## WHAT TO DO
The required output is the lines below from the line containing "This screenshot has width=1372, height=870." to the line containing "Task: Click the attachment", inclusive, retyped exactly. No other lines belong in it.

▼

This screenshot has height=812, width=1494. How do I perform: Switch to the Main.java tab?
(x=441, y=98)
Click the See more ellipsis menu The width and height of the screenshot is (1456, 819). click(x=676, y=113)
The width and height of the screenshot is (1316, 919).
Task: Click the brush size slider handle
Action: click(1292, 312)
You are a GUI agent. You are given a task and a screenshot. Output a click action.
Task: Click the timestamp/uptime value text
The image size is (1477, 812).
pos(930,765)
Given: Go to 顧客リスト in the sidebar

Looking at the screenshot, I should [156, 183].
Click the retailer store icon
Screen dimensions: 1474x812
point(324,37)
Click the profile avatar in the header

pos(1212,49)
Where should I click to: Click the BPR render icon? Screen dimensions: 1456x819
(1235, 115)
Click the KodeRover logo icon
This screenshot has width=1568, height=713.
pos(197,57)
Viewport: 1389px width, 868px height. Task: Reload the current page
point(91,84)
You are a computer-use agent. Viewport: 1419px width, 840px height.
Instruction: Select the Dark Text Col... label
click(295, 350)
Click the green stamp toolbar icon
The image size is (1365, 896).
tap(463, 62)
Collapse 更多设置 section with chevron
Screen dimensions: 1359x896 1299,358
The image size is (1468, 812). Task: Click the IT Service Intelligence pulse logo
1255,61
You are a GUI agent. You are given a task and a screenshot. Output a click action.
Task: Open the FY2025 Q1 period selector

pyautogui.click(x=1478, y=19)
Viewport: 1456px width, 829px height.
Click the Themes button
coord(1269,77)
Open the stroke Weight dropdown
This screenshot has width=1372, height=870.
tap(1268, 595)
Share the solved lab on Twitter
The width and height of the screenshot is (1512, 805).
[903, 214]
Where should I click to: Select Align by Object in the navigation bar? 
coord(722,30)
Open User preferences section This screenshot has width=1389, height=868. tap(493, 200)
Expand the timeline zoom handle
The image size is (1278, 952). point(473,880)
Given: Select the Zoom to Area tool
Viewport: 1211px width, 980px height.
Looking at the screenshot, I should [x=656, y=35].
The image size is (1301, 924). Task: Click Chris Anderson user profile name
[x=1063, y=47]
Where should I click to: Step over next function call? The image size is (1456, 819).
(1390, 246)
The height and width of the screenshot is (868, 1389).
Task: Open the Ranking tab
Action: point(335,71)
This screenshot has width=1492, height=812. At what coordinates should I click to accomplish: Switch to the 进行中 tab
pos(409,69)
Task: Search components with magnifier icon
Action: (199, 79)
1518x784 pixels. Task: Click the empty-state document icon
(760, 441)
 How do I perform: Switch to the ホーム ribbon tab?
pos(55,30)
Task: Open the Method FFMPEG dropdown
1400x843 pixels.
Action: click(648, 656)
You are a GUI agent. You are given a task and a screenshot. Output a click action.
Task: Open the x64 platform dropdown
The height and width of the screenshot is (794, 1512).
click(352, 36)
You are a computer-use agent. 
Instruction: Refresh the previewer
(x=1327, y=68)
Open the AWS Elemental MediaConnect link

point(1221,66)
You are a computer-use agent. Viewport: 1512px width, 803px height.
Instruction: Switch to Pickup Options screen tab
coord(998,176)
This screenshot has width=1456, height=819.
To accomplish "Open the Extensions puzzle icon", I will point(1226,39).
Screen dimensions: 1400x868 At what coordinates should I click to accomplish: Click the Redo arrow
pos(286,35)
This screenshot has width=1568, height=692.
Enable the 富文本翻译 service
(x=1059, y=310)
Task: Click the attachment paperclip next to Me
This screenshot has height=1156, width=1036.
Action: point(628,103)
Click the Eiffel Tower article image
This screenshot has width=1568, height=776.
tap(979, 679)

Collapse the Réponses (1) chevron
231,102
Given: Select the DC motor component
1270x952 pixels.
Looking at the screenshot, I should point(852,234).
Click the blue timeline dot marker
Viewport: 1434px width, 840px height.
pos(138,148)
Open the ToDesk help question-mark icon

▲

## RESPONSE BOX
This screenshot has width=1372, height=870.
tap(1268, 595)
Share the solved lab on Twitter
The width and height of the screenshot is (1512, 805).
[903, 214]
Where should I click to: Select Align by Object in the navigation bar? 
coord(722,30)
Open User preferences section This screenshot has width=1389, height=868. tap(493, 200)
Expand the timeline zoom handle
The image size is (1278, 952). point(473,880)
Given: Select the Zoom to Area tool
Viewport: 1211px width, 980px height.
Looking at the screenshot, I should [x=656, y=35].
The image size is (1301, 924). Task: Click Chris Anderson user profile name
[x=1063, y=47]
Where should I click to: Step over next function call? The image size is (1456, 819).
(1390, 246)
The height and width of the screenshot is (868, 1389).
Task: Open the Ranking tab
Action: point(335,71)
This screenshot has width=1492, height=812. At what coordinates should I click to accomplish: Switch to the 进行中 tab
pos(409,69)
Task: Search components with magnifier icon
Action: (199, 79)
1518x784 pixels. Task: Click the empty-state document icon
(760, 441)
 How do I perform: Switch to the ホーム ribbon tab?
pos(55,30)
Task: Open the Method FFMPEG dropdown
1400x843 pixels.
Action: click(648, 656)
You are a GUI agent. You are given a task and a screenshot. Output a click action.
Task: Open the x64 platform dropdown
The height and width of the screenshot is (794, 1512).
click(352, 36)
You are a computer-use agent. 
Instruction: Refresh the previewer
(x=1327, y=68)
Open the AWS Elemental MediaConnect link

point(1221,66)
You are a computer-use agent. Viewport: 1512px width, 803px height.
Instruction: Switch to Pickup Options screen tab
coord(998,176)
This screenshot has width=1456, height=819.
To accomplish "Open the Extensions puzzle icon", I will point(1226,39).
Screen dimensions: 1400x868 At what coordinates should I click to accomplish: Click the Redo arrow
pos(286,35)
This screenshot has width=1568, height=692.
Enable the 富文本翻译 service
(x=1059, y=310)
Task: Click the attachment paperclip next to Me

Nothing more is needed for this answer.